Foxtel took over managing and producing Showcase and the other Showtime channels as of 31 October 2012, with it purchasing assets of the PMP. On 9 December 2012, it was announced that Movie Network and Showtime (with the exception of Showcase) would be replaced with a new lineup of Foxtel-branded movie channels to be named Foxtel Movies Showcase would continue to be the home of premium dramas from HBO and other international networks, original programming, documentaries, and independent films.

On 3 November 2014 Showcase moved from Foxtel's Premium Movies and Drama package to the newly founded Drama package. In addition, the channel moved from channel 404 to channel 115 and showcase + 2 moved from channel 414 to channel 158.

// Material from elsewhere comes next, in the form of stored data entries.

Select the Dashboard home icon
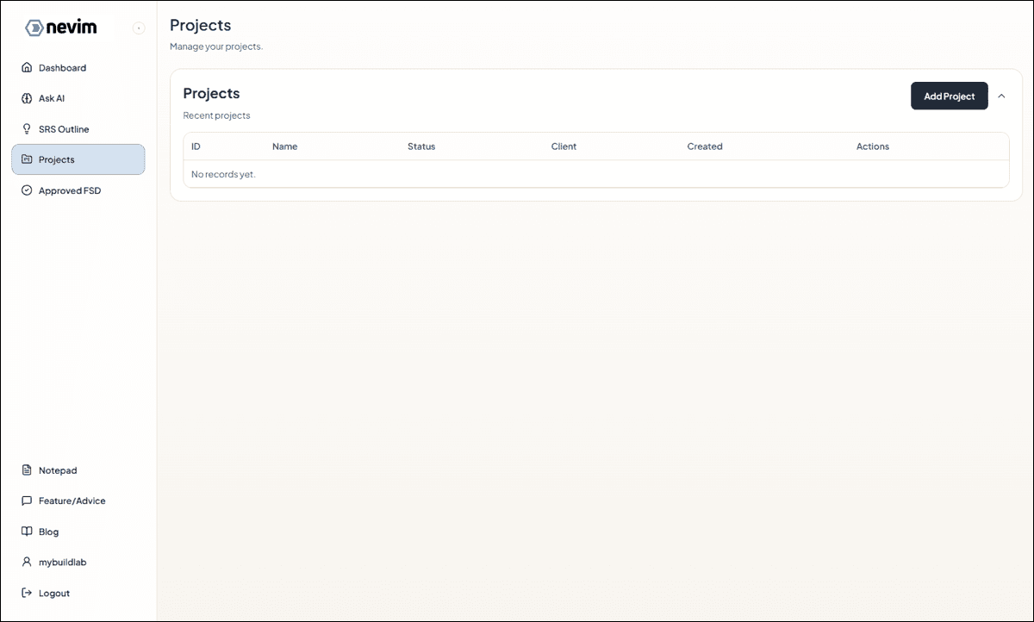The image size is (1034, 622). coord(26,67)
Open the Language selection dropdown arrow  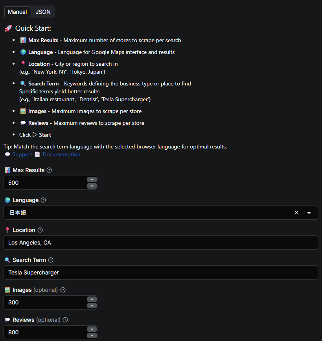308,213
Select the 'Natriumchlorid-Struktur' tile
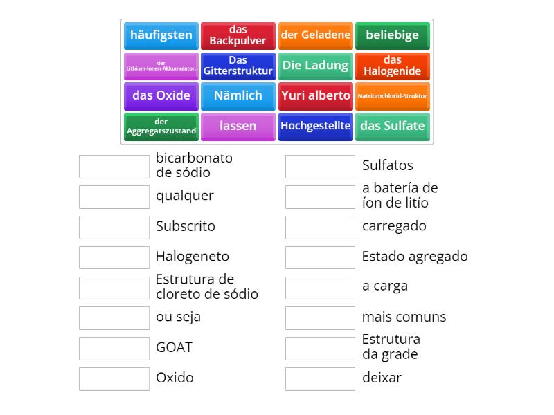Screen dimensions: 554x415 pos(393,96)
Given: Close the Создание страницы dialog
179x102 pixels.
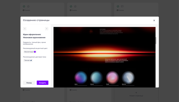Looking at the screenshot, I should coord(154,20).
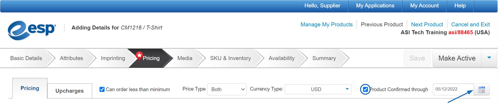
Task: Click the Manage My Products link
Action: pos(326,24)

Following the closure of SoHo and the launch of the channel Binge on 5 October 2016, showcase moved to channel 114.

Background

Showcase launched with the Australian premiere of Satisfaction, based around high-class Australian escorts and their clients. The show ran for three seasons.

Showcase also aired all three series of Love My Way, a series which moved from FOX8 to W to Showtime each season yet was re-run on Showcase all together for the first time in 2007–2008.

In 2008, Foxtel and Showcase announced a new Australian drama called Tangle. Tangle is from the makers of Love My Way, and features an all-star Australian cast of Matt Day, Kat Stewart, Justine Clarke, Ben Mendelsohn and Catherine McClements. The series debuted on 1 October 2009 to rave reviews: "Tangle puts Free to Air Television to shame. Australian drama desperately needs more voices that emanate from truth".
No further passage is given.